Book Artificial Intelligence  A Modern Approach  2 E

Download or read book Artificial Intelligence A Modern Approach 2 E written by Russell and published by Pearson Education India. This book was released on 2003-09 with total page 1056 pages. Available in PDF, EPUB and Kindle. Book excerpt:

Book Second Sight

Download or read book Second Sight written by Cheryl B. Klein and published by . This book was released on 2011 with total page 313 pages. Available in PDF, EPUB and Kindle. Book excerpt: Whether you dream of writing a book for children or young adults, or you want to take a finished manuscript to the next level, it always helps to get a fresh point of view.
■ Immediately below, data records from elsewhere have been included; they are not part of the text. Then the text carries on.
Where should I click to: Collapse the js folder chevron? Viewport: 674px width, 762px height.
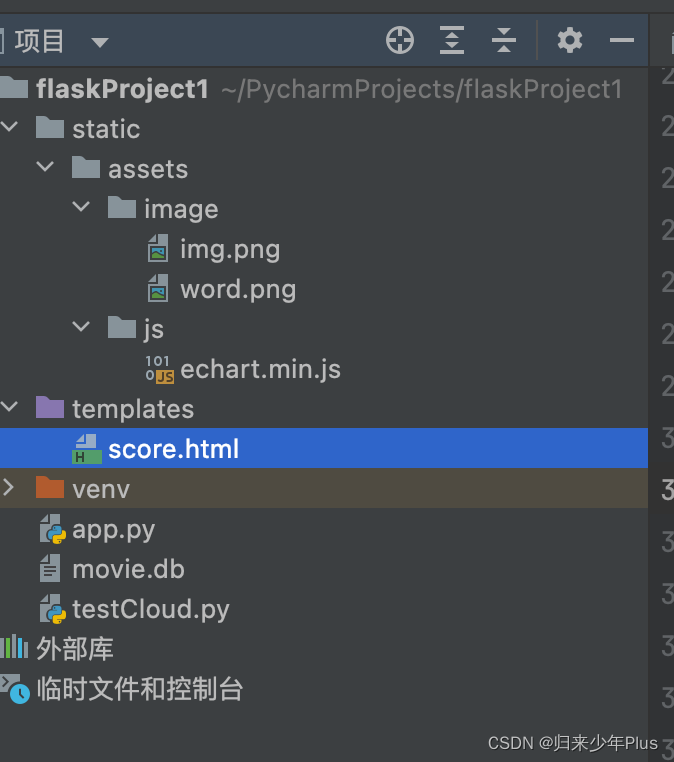click(81, 327)
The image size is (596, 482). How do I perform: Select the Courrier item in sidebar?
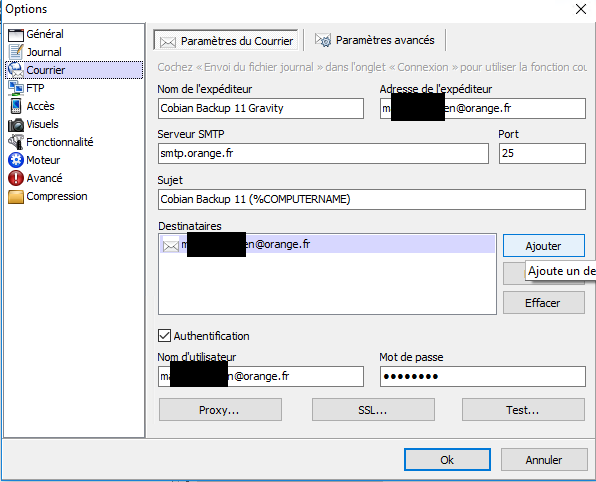(74, 70)
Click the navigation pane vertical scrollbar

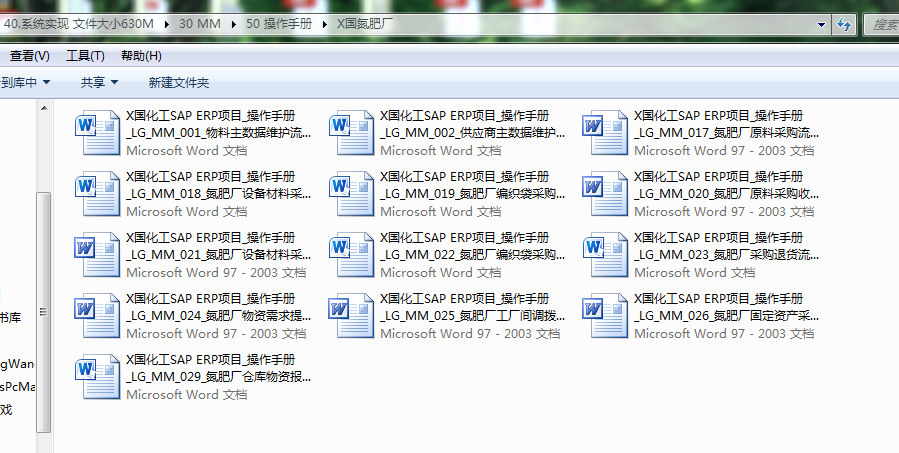coord(43,300)
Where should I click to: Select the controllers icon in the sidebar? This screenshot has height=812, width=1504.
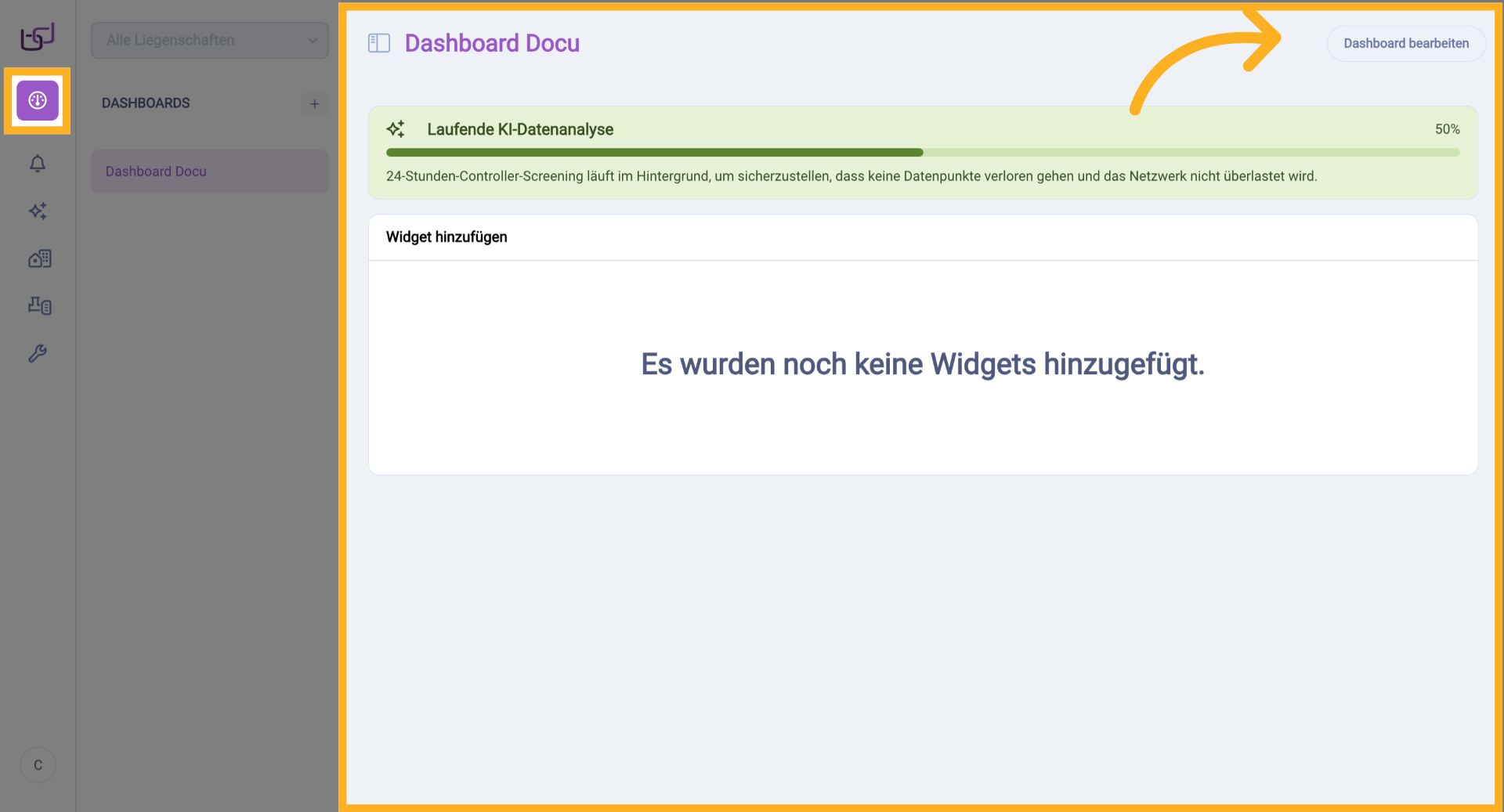[38, 305]
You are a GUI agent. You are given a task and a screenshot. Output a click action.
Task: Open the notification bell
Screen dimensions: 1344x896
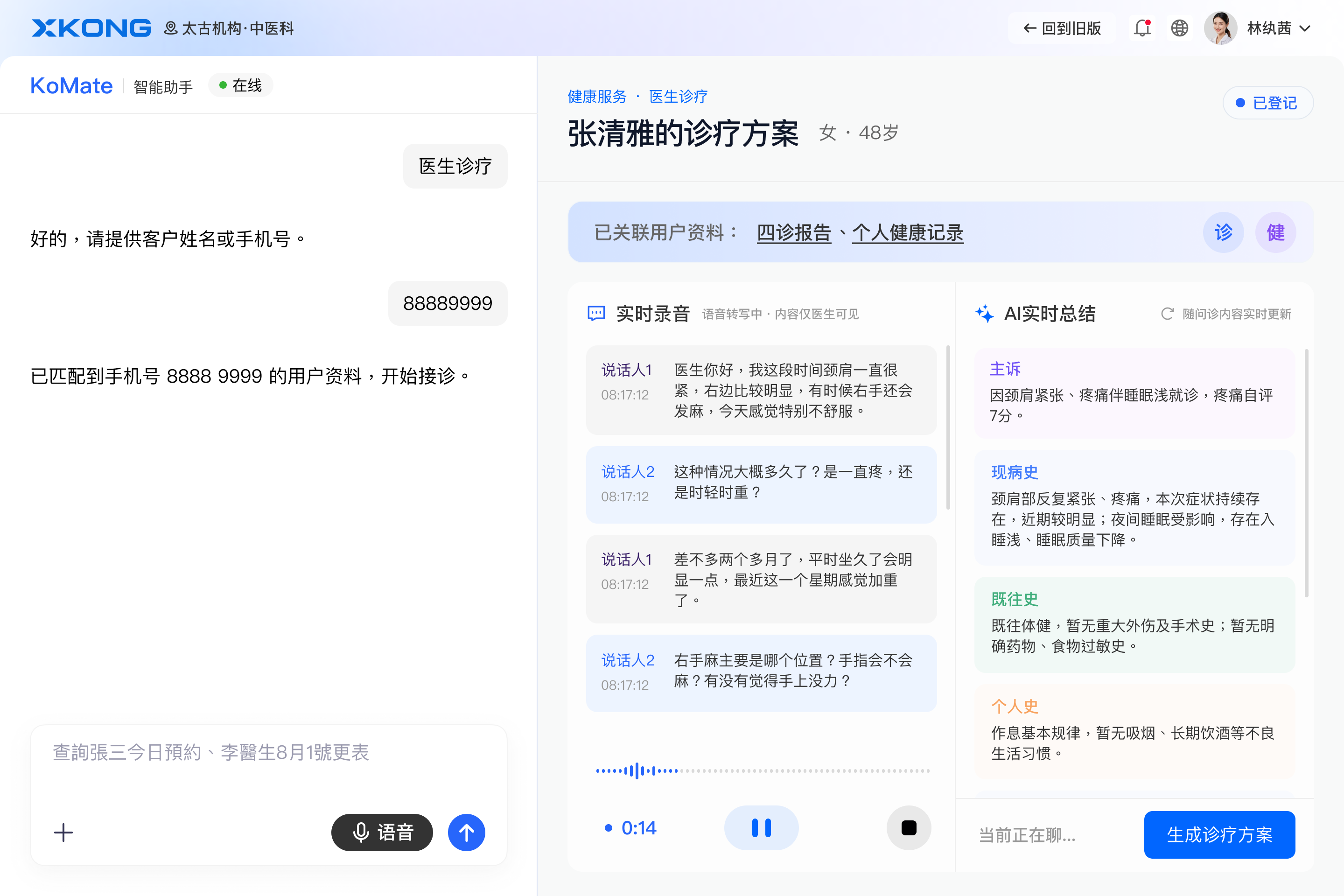pyautogui.click(x=1142, y=28)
Try a little SECOND SIGHT.In this collection of talks, a professional editor offers insights from the other side of the publishing desk on a wide range of writerly topics:* Terrific first lines and how they got that way* What makes a strong picture book manuscript* Why the Harry Potter series was such a tremendous success* Finding the emotional heart of your story* Worksheets and checklists for building characters and bolstering plot* The Annotated Query Letter from Hell* And an Annotated Query Letter That Does It RightWith its wit, intelligence, and practical tools for analyzing and revising your work, SECOND SIGHT will be a first resource for writers of children's and young adult fiction.This book has not been endorsed or approved by J. K. Rowling or any of her publishers or representatives, and all thoughts expressed here on all matters, including the Harry Potter series, are solely my own, and should not be taken as the official opinions, intentions, or interpretations of any of the writers or publishers mentioned.